* Begin Supplied records *
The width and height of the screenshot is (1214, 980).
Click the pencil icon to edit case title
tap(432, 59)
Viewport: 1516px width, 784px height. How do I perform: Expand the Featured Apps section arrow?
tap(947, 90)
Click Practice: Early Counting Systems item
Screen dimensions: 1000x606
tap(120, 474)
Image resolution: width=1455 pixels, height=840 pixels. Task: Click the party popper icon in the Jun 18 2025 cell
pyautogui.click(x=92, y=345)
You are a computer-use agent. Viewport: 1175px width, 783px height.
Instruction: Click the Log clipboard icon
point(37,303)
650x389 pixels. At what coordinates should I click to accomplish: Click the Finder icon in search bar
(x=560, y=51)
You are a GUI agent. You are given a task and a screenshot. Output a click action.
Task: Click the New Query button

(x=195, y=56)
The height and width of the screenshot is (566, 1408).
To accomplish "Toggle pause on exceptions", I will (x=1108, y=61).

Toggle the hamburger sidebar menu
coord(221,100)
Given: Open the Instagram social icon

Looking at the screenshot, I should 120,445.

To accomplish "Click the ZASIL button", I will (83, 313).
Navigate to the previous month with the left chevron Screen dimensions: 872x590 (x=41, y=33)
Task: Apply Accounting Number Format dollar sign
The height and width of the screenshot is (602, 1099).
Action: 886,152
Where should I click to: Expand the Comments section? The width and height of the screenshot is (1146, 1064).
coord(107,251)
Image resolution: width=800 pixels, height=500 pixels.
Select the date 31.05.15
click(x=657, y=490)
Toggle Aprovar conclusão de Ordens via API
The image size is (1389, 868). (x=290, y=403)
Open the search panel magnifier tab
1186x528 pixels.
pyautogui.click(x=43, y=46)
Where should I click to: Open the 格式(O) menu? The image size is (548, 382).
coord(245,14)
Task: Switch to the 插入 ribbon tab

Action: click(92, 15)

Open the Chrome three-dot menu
* End Supplied records *
• [Work to complete]: Print all of the material above line for line, without changing anything.

• [Complete output]:
The width and height of the screenshot is (1214, 980).
Click the pencil icon to edit case title
tap(432, 59)
Viewport: 1516px width, 784px height. How do I perform: Expand the Featured Apps section arrow?
tap(947, 90)
Click Practice: Early Counting Systems item
Screen dimensions: 1000x606
tap(120, 474)
Image resolution: width=1455 pixels, height=840 pixels. Task: Click the party popper icon in the Jun 18 2025 cell
pyautogui.click(x=92, y=345)
You are a computer-use agent. Viewport: 1175px width, 783px height.
Instruction: Click the Log clipboard icon
point(37,303)
650x389 pixels. At what coordinates should I click to accomplish: Click the Finder icon in search bar
(x=560, y=51)
You are a GUI agent. You are given a task and a screenshot. Output a click action.
Task: Click the New Query button

(x=195, y=56)
The height and width of the screenshot is (566, 1408).
To accomplish "Toggle pause on exceptions", I will (x=1108, y=61).

Toggle the hamburger sidebar menu
coord(221,100)
Given: Open the Instagram social icon

Looking at the screenshot, I should 120,445.

To accomplish "Click the ZASIL button", I will (83, 313).
Navigate to the previous month with the left chevron Screen dimensions: 872x590 (x=41, y=33)
Task: Apply Accounting Number Format dollar sign
The height and width of the screenshot is (602, 1099).
Action: 886,152
Where should I click to: Expand the Comments section? The width and height of the screenshot is (1146, 1064).
coord(107,251)
Image resolution: width=800 pixels, height=500 pixels.
Select the date 31.05.15
click(x=657, y=490)
Toggle Aprovar conclusão de Ordens via API
The image size is (1389, 868). (x=290, y=403)
Open the search panel magnifier tab
1186x528 pixels.
pyautogui.click(x=43, y=46)
Where should I click to: Open the 格式(O) menu? The image size is (548, 382).
coord(245,14)
Task: Switch to the 插入 ribbon tab

Action: click(92, 15)

Open the Chrome three-dot menu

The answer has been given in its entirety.